Private: #1 Suspect

CHAPTER 82

 

 

 

CARMINE NOCCIA’S FATHER was a thug; so was mine. Carmine and I had both gone to Ivy League schools, we’d both served in the Corps, and both our fathers had given us the keys to the family business.

 

Beyond that, Carmine Noccia and I had nothing in common.

 

Carmine was a third-generation killer, never caught, never even charged. The FBI had him on their watch list, but they had no evidence to support their certain knowledge that he’d had three people murdered.

 

There’d been no fingerprints. No smoking guns. No surveillance tape.

 

Snitches had been killed before testifying.

 

Carmine’s father, the don, was ready to retire, and Carmine was rumored to be stepping into his job—and more.
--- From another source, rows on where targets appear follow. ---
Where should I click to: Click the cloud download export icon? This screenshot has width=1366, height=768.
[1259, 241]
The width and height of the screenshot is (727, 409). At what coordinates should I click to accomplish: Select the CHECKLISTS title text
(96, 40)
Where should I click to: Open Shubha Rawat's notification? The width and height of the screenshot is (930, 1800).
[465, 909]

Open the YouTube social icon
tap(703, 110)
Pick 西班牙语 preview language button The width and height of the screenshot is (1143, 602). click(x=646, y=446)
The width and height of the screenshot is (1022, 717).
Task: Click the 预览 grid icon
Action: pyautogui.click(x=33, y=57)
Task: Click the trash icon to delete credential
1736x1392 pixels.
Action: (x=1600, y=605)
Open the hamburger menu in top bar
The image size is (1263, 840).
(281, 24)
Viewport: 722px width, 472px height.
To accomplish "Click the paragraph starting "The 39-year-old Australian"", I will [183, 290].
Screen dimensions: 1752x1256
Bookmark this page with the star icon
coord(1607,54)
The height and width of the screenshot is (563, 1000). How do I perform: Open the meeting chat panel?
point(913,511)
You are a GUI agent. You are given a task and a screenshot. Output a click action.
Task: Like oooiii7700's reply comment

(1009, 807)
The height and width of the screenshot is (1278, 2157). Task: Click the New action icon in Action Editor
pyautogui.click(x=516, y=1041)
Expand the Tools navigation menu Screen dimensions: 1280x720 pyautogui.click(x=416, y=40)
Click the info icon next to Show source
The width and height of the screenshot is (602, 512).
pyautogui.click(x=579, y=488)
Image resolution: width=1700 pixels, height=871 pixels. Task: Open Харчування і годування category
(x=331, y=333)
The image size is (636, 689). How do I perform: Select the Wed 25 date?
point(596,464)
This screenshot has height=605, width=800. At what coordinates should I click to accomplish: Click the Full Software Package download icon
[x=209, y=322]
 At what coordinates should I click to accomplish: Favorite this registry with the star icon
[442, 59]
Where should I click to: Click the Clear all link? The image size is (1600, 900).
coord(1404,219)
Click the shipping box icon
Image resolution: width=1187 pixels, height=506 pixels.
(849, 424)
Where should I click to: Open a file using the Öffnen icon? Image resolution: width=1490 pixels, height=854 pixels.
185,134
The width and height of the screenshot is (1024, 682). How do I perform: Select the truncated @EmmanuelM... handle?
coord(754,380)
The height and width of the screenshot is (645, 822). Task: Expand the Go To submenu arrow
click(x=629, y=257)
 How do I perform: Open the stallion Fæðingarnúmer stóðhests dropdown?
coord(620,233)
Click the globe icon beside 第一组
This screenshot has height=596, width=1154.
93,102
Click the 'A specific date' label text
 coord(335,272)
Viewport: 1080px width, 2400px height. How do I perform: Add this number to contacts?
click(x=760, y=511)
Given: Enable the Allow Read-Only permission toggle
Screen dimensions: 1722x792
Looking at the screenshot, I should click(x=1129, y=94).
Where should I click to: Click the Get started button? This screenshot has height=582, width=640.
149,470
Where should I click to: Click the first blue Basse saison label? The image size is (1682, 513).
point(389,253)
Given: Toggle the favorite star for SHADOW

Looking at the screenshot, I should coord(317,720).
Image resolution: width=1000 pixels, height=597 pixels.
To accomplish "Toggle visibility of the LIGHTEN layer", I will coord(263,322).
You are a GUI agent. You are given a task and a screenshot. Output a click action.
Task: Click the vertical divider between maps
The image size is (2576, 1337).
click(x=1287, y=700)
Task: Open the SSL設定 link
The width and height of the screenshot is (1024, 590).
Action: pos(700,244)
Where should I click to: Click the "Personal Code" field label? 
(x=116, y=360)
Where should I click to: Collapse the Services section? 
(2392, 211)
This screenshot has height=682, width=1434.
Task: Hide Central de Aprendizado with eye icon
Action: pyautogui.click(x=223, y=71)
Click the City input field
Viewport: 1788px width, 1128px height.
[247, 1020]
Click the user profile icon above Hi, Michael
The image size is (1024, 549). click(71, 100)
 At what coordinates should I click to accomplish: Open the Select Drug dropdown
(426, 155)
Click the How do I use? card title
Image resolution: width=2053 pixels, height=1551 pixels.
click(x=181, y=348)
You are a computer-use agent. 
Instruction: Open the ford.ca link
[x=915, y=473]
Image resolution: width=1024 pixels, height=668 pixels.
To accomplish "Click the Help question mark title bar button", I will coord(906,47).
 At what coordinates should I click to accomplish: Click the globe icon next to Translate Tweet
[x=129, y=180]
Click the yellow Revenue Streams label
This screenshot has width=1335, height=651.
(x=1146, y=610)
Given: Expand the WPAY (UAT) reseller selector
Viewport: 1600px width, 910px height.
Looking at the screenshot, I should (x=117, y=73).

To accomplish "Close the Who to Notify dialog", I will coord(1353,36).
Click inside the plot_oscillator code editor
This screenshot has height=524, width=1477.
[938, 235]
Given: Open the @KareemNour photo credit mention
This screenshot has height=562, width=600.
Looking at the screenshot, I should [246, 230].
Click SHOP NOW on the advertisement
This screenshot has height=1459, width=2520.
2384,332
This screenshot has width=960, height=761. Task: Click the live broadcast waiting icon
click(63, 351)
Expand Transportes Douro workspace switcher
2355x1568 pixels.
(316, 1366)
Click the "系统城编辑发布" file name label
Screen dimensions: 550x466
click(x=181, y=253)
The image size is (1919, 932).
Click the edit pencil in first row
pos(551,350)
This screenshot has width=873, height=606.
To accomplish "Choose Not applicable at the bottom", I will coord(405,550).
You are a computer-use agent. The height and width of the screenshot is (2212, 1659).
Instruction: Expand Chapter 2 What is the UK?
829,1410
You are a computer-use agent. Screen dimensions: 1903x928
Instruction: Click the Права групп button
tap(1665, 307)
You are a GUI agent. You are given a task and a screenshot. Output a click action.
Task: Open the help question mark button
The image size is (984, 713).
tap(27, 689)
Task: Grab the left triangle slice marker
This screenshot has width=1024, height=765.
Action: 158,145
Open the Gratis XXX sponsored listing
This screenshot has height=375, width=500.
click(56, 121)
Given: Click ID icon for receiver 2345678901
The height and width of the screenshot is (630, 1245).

According to the stories, the Noccia family was expanding east in the coming year, from their Vegas hub to Chicago.

 

It was unprecedented in Mob history for a satellite organization to return to its roots, but Noccia had brass and his father had raised him to accomplish big things.

 

The hijacked van stuffed with thirty million in pharmaceuticals had been the first major move in Carmine’s expansion plan, and now that same van was standing in his way. And because six months ago I’d reached out to Carmine to protect my brother from a lesson he might not have lived to regret, I was in bed with a mobster. On a first-name basis.

 

Noccia called me at around three in the morning. He didn’t say hello. He said that his distributors, having paid for the drugs, were very unhappy.

 

He’d made this point to me before.

 

I said, “We’re on the job, Carmine. I didn’t need the wake-up call.”

 

“We don’t have clocks around here,” he said.

 

Another way of saying that my time was his time.

 

I brought Noccia up to date on the plan going forward, and he hung up without saying good-bye.

 

I fell back to sleep.

 

I was running after Colleen, trying to tell her that I was sorry, but she wouldn’t stop running away from me. The phone rang again.

 

This time my caller was my good friend Lieutenant Mitchell Tandy.

 

“I’m in the neighborhood, Jack. I’d be happy to stop by if there’s anything you’d like to tell me.”

 

“I told you, Mitch. I didn’t do it.”

 

Tandy laughed pleasantly and hung up.

 

By the time Justine phoned to report on Danny Whitman’s arrest on suspicion of murder, I was wide awake.